(Stored records)
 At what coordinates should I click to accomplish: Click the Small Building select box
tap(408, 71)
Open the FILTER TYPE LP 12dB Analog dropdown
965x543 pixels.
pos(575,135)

• **YOUR TASK**: Reproduce the entries above in full, so that each one reads exactly as before.

• **RESPONSE TO THE EXERCISE**:
 At what coordinates should I click to accomplish: Click the Small Building select box
tap(408, 71)
Open the FILTER TYPE LP 12dB Analog dropdown
965x543 pixels.
pos(575,135)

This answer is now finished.